- [Pixel coordinate grounding data]:
- - -

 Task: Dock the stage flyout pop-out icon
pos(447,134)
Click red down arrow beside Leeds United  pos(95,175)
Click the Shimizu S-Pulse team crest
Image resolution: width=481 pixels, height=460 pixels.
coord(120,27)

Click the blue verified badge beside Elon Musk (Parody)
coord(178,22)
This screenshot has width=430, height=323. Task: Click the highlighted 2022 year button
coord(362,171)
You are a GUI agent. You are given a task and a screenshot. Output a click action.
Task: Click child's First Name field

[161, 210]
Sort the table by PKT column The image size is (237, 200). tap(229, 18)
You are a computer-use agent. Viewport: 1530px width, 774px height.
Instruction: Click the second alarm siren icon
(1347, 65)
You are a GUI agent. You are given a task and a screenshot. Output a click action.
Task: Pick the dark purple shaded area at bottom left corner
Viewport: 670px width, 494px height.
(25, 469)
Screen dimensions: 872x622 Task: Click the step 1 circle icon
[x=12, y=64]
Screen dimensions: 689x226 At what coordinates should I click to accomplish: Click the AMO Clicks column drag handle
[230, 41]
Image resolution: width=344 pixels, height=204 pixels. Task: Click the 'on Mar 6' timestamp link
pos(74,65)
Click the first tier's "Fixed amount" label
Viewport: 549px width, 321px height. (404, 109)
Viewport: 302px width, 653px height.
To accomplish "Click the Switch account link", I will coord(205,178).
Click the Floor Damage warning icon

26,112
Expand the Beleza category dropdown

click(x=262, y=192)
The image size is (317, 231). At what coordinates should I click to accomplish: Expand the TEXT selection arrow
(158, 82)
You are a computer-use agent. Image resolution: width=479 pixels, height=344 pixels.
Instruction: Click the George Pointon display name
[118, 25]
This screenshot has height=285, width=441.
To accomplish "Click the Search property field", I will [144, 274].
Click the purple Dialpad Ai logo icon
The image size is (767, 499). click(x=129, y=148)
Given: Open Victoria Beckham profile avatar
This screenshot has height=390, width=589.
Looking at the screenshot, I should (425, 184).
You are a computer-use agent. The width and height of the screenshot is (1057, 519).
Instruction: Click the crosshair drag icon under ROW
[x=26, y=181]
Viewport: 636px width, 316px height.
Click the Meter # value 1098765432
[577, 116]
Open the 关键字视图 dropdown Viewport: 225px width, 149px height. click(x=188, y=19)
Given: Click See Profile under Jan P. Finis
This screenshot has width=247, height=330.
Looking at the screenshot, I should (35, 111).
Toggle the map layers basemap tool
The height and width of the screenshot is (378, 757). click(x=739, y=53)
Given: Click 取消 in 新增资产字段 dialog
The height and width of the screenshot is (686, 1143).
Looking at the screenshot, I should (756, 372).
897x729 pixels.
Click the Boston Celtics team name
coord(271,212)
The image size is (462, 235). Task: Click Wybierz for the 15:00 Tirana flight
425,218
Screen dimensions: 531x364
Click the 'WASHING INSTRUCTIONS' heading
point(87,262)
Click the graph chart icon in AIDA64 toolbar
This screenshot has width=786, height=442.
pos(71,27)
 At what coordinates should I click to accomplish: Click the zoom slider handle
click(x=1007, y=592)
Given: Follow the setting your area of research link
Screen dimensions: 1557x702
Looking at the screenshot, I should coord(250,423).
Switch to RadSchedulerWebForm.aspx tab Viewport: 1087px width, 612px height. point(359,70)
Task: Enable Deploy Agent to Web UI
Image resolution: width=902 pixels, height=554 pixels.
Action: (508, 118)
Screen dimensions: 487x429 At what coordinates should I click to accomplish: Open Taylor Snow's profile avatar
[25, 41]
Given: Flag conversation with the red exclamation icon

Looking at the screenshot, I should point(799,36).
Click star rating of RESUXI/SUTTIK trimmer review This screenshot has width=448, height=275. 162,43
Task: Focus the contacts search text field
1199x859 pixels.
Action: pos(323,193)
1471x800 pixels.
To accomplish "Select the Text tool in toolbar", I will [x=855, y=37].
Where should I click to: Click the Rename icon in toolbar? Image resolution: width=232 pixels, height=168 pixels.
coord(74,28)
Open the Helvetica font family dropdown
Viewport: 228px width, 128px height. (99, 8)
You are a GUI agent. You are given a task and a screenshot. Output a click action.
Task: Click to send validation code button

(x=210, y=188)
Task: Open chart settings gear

- - -

- [Work instruction]:
Whatever appears in the data above is to be set down exactly.

- [Output of the task]:
 Task: Dock the stage flyout pop-out icon
pos(447,134)
Click red down arrow beside Leeds United  pos(95,175)
Click the Shimizu S-Pulse team crest
Image resolution: width=481 pixels, height=460 pixels.
coord(120,27)

Click the blue verified badge beside Elon Musk (Parody)
coord(178,22)
This screenshot has width=430, height=323. Task: Click the highlighted 2022 year button
coord(362,171)
You are a GUI agent. You are given a task and a screenshot. Output a click action.
Task: Click child's First Name field

[161, 210]
Sort the table by PKT column The image size is (237, 200). tap(229, 18)
You are a computer-use agent. Viewport: 1530px width, 774px height.
Instruction: Click the second alarm siren icon
(1347, 65)
You are a GUI agent. You are given a task and a screenshot. Output a click action.
Task: Pick the dark purple shaded area at bottom left corner
Viewport: 670px width, 494px height.
(25, 469)
Screen dimensions: 872x622 Task: Click the step 1 circle icon
[x=12, y=64]
Screen dimensions: 689x226 At what coordinates should I click to accomplish: Click the AMO Clicks column drag handle
[230, 41]
Image resolution: width=344 pixels, height=204 pixels. Task: Click the 'on Mar 6' timestamp link
pos(74,65)
Click the first tier's "Fixed amount" label
Viewport: 549px width, 321px height. (404, 109)
Viewport: 302px width, 653px height.
To accomplish "Click the Switch account link", I will coord(205,178).
Click the Floor Damage warning icon

26,112
Expand the Beleza category dropdown

click(x=262, y=192)
The image size is (317, 231). At what coordinates should I click to accomplish: Expand the TEXT selection arrow
(158, 82)
You are a computer-use agent. Image resolution: width=479 pixels, height=344 pixels.
Instruction: Click the George Pointon display name
[118, 25]
This screenshot has height=285, width=441.
To accomplish "Click the Search property field", I will [144, 274].
Click the purple Dialpad Ai logo icon
The image size is (767, 499). click(x=129, y=148)
Given: Open Victoria Beckham profile avatar
This screenshot has height=390, width=589.
Looking at the screenshot, I should (425, 184).
You are a computer-use agent. The width and height of the screenshot is (1057, 519).
Instruction: Click the crosshair drag icon under ROW
[x=26, y=181]
Viewport: 636px width, 316px height.
Click the Meter # value 1098765432
[577, 116]
Open the 关键字视图 dropdown Viewport: 225px width, 149px height. click(x=188, y=19)
Given: Click See Profile under Jan P. Finis
This screenshot has width=247, height=330.
Looking at the screenshot, I should (35, 111).
Toggle the map layers basemap tool
The height and width of the screenshot is (378, 757). click(x=739, y=53)
Given: Click 取消 in 新增资产字段 dialog
The height and width of the screenshot is (686, 1143).
Looking at the screenshot, I should (756, 372).
897x729 pixels.
Click the Boston Celtics team name
coord(271,212)
The image size is (462, 235). Task: Click Wybierz for the 15:00 Tirana flight
425,218
Screen dimensions: 531x364
Click the 'WASHING INSTRUCTIONS' heading
point(87,262)
Click the graph chart icon in AIDA64 toolbar
This screenshot has width=786, height=442.
pos(71,27)
 At what coordinates should I click to accomplish: Click the zoom slider handle
click(x=1007, y=592)
Given: Follow the setting your area of research link
Screen dimensions: 1557x702
Looking at the screenshot, I should coord(250,423).
Switch to RadSchedulerWebForm.aspx tab Viewport: 1087px width, 612px height. point(359,70)
Task: Enable Deploy Agent to Web UI
Image resolution: width=902 pixels, height=554 pixels.
Action: (508, 118)
Screen dimensions: 487x429 At what coordinates should I click to accomplish: Open Taylor Snow's profile avatar
[25, 41]
Given: Flag conversation with the red exclamation icon

Looking at the screenshot, I should point(799,36).
Click star rating of RESUXI/SUTTIK trimmer review This screenshot has width=448, height=275. 162,43
Task: Focus the contacts search text field
1199x859 pixels.
Action: pos(323,193)
1471x800 pixels.
To accomplish "Select the Text tool in toolbar", I will [x=855, y=37].
Where should I click to: Click the Rename icon in toolbar? Image resolution: width=232 pixels, height=168 pixels.
coord(74,28)
Open the Helvetica font family dropdown
Viewport: 228px width, 128px height. (99, 8)
You are a GUI agent. You are given a task and a screenshot. Output a click action.
Task: Click to send validation code button

(x=210, y=188)
Task: Open chart settings gear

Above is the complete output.